Shortages. “The worst shortages already upon us are those in aluminum, magnesium, copper and nickel. There will be hardly enough aluminum to build the planes we know we’ll need, let alone supply other military needs. . . . We have in this country only about a half-year’s supply of rubber. . . . Wool and tin are also short. . . . The U.S. has little more than a thimbleful of high-grade chromite deposits from which to make ferrochrome, the master alloy in stainless and chrome steels. Supplies depend on the sea lanes and tons of chromite are already piling up in Rhodesia and New Caledonia for lack of ships. . . . The Government’s Metals Reserve Company, belatedly building a stockpile, had 422,000 tons on order, only 31,700 tons delivered. . . .”
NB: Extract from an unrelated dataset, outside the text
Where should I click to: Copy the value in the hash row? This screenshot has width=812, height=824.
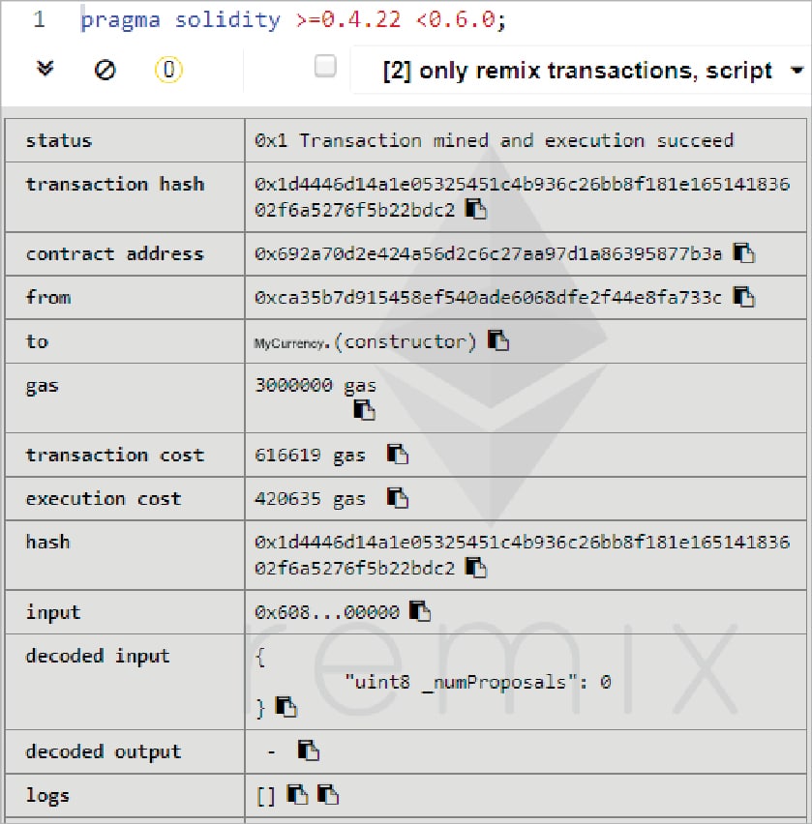pos(476,568)
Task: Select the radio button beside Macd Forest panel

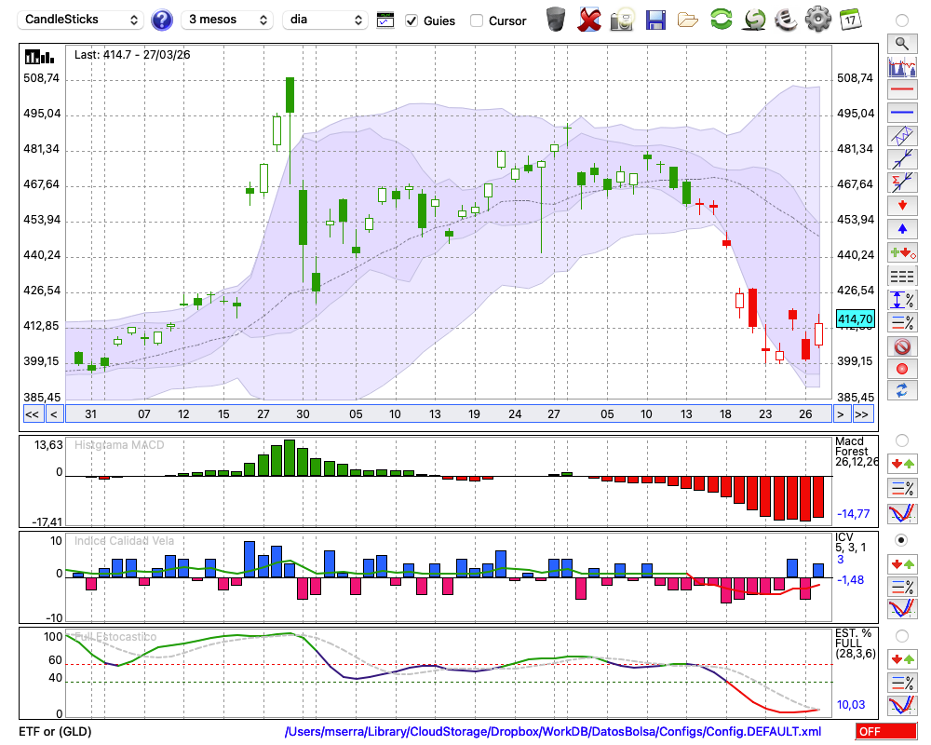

Labor. “Responsible labor leaders . . . believe . . . that labor should have a larger, not a smaller, share in the councils in Washington where the economic policies of the war and particularly the postwar world are going to be framed. Labor will fight for an economy premised on full employment; it will not fight for a return to relief or the dole. . . . Washington is even now open to criticism because it has not effectively explained to the forces of labor what it is trying to do. . . .”

Army. “The military and the civilian throughout our history have regarded each other with suspicion, usually justified on both sides. . . . What the people of the U.S. never tried was to make the armed forces their own, to make them a functional element of democracy, to make them so much the people’s army and the people’s navy that the armed forces . . . would be regarded with the same pride that is lavished on other national accomplishments.”

Who Is Responsible? Here less than two years since they presented the picture of a U.S. that was potentially confident, potentially capable, the editors present, with no end to the documentation, a picture of a U.S. whose war effort is “grimly unimpressive.” The U.S. is repeating the mistakes of 1917-18; for good measure it is also repeating the British mistakes of 1939-40.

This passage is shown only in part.